(Collected data)
____
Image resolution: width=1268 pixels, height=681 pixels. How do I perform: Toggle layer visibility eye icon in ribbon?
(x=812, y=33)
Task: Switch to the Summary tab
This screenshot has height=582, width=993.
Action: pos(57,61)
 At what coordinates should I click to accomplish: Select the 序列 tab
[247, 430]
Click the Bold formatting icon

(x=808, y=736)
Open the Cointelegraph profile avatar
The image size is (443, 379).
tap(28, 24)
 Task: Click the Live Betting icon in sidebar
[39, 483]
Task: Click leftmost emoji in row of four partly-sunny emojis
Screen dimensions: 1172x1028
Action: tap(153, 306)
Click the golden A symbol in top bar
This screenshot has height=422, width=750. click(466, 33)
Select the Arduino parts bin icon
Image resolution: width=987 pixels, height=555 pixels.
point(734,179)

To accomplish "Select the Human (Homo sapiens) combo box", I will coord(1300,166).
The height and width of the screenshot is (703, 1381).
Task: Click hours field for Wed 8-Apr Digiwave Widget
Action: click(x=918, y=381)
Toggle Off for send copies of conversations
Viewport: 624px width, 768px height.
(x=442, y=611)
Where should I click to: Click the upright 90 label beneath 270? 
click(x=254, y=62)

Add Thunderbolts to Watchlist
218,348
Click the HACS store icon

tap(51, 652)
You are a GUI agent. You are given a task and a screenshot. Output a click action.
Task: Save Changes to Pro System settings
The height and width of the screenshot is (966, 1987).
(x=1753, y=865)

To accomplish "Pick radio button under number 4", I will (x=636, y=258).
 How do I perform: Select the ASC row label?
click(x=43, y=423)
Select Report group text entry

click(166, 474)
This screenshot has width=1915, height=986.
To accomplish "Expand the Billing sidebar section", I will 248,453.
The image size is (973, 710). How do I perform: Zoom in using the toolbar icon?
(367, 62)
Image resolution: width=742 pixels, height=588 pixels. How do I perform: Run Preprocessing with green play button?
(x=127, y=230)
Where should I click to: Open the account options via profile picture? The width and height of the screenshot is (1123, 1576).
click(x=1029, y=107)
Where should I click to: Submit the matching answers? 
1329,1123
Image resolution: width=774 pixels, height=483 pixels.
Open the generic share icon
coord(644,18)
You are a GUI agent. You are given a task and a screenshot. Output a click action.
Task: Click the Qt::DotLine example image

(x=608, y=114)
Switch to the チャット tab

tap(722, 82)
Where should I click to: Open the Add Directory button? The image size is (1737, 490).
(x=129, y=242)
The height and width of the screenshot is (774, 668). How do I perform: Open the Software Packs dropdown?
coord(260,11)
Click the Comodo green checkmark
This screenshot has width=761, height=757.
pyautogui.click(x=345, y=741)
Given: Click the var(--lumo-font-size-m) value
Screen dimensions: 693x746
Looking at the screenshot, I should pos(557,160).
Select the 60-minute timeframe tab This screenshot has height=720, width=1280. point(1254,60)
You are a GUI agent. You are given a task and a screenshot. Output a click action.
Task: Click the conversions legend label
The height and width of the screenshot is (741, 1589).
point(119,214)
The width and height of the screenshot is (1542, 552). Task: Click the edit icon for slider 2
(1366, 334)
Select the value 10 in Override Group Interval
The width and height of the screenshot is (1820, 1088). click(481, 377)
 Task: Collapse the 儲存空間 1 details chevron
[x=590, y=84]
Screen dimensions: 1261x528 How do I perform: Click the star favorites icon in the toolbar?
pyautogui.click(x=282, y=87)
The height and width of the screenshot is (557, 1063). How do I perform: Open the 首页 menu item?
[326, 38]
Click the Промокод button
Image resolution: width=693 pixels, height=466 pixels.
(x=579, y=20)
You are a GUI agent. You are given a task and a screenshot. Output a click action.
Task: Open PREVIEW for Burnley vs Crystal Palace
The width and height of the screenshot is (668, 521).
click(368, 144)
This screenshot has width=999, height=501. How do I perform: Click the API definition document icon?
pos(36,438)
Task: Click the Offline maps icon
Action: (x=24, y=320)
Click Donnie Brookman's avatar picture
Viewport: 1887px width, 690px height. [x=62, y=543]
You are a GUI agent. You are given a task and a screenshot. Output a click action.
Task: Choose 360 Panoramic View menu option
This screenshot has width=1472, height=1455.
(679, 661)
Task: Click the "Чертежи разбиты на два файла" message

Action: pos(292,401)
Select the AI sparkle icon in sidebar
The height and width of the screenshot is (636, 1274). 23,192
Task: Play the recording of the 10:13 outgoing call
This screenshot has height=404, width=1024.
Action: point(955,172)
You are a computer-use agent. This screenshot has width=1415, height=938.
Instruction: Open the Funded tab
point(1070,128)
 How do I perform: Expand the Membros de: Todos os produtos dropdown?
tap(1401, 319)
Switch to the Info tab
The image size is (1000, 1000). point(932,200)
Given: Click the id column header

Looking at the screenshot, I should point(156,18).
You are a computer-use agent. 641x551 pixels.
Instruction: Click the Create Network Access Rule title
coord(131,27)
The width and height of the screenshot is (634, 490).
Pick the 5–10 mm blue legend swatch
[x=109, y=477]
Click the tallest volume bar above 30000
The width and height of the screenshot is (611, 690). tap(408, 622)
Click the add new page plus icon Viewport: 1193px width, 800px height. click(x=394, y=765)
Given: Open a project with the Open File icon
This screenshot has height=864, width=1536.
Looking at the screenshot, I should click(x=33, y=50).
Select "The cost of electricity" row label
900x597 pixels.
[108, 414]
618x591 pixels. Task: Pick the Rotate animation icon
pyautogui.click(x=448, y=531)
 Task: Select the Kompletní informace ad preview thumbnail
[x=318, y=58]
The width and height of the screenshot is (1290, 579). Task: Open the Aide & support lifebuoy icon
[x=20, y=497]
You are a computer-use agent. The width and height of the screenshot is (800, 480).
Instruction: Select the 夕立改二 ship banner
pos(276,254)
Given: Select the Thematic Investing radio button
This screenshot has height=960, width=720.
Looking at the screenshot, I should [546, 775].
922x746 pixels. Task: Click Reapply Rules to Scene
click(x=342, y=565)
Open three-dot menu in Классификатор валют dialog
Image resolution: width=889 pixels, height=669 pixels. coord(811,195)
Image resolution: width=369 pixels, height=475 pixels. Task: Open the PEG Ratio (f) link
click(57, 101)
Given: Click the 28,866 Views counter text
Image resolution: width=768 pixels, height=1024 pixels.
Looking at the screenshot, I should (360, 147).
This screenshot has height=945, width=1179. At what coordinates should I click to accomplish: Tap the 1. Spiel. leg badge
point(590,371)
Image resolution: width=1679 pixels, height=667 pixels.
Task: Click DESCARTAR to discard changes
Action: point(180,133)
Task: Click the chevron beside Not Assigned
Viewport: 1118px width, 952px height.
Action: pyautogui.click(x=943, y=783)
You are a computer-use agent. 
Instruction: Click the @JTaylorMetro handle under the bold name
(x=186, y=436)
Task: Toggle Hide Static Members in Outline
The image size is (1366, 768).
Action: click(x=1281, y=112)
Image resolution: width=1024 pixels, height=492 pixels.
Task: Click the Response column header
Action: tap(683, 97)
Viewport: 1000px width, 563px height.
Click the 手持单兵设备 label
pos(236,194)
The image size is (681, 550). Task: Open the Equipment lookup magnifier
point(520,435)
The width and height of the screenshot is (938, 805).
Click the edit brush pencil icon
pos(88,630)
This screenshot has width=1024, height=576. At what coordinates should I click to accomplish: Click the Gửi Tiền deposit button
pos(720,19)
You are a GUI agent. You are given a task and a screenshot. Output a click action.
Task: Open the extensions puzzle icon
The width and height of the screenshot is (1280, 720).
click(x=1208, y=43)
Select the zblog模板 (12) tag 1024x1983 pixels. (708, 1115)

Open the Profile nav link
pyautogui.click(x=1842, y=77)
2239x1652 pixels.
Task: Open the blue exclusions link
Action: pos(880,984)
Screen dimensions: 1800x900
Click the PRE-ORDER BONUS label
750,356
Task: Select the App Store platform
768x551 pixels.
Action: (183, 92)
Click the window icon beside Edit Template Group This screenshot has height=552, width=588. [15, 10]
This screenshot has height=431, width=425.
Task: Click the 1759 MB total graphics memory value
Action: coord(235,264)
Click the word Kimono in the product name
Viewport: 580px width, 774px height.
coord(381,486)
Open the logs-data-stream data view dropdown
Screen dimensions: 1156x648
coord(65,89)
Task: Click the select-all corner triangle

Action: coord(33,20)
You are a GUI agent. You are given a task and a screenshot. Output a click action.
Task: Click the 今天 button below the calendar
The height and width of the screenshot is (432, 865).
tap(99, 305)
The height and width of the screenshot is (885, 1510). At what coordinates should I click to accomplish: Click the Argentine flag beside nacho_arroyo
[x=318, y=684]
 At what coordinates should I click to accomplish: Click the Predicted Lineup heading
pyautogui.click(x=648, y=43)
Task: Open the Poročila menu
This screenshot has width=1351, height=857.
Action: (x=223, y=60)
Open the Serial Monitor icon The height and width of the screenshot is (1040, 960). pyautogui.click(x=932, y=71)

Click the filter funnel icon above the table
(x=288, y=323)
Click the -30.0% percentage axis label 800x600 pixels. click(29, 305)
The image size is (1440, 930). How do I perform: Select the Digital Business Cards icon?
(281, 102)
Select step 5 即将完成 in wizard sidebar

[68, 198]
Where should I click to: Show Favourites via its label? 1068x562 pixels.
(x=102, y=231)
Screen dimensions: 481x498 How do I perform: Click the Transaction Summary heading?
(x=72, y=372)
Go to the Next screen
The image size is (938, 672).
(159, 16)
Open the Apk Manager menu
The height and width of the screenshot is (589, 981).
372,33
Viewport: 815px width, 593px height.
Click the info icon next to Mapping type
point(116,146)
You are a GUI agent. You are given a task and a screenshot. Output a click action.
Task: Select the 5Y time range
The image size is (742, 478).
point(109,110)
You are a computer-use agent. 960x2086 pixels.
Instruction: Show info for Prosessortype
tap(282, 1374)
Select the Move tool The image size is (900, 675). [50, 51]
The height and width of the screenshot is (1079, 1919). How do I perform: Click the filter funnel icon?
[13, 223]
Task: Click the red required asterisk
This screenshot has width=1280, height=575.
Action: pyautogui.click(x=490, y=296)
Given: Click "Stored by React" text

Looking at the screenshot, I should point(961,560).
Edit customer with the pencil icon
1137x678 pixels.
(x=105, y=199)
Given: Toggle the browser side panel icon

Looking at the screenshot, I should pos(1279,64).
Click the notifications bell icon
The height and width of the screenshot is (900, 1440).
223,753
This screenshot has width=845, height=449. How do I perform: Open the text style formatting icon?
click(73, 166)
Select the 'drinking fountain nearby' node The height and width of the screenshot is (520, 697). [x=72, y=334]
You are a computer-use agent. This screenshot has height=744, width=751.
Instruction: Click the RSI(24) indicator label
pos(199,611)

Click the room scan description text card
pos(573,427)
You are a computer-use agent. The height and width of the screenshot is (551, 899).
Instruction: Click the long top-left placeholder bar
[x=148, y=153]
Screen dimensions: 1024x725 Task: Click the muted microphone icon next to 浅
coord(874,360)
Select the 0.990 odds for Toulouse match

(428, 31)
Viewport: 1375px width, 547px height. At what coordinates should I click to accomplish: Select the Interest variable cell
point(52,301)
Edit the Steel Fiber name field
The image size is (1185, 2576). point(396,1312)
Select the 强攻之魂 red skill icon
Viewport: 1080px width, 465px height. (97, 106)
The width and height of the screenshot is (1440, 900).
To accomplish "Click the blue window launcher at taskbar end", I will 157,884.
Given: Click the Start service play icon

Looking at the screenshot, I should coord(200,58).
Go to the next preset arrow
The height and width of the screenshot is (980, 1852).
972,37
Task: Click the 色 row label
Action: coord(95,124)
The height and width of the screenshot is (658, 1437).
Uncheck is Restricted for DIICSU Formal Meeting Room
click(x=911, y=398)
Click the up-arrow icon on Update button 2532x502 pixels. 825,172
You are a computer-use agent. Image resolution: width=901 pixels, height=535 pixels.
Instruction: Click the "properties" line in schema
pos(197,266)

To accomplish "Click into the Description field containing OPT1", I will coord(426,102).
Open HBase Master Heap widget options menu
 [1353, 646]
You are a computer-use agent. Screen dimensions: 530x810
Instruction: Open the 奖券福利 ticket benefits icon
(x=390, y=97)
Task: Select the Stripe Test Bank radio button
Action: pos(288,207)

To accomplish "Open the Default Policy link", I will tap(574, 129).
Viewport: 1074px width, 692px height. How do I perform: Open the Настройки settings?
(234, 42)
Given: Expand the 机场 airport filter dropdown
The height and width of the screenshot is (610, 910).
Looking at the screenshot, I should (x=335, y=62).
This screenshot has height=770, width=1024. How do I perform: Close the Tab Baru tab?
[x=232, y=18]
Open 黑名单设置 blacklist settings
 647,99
____
■ The task: If a line of the data contains "arrow", it counts; report the number of such lines and nothing else.

■ Solution for this exercise: 2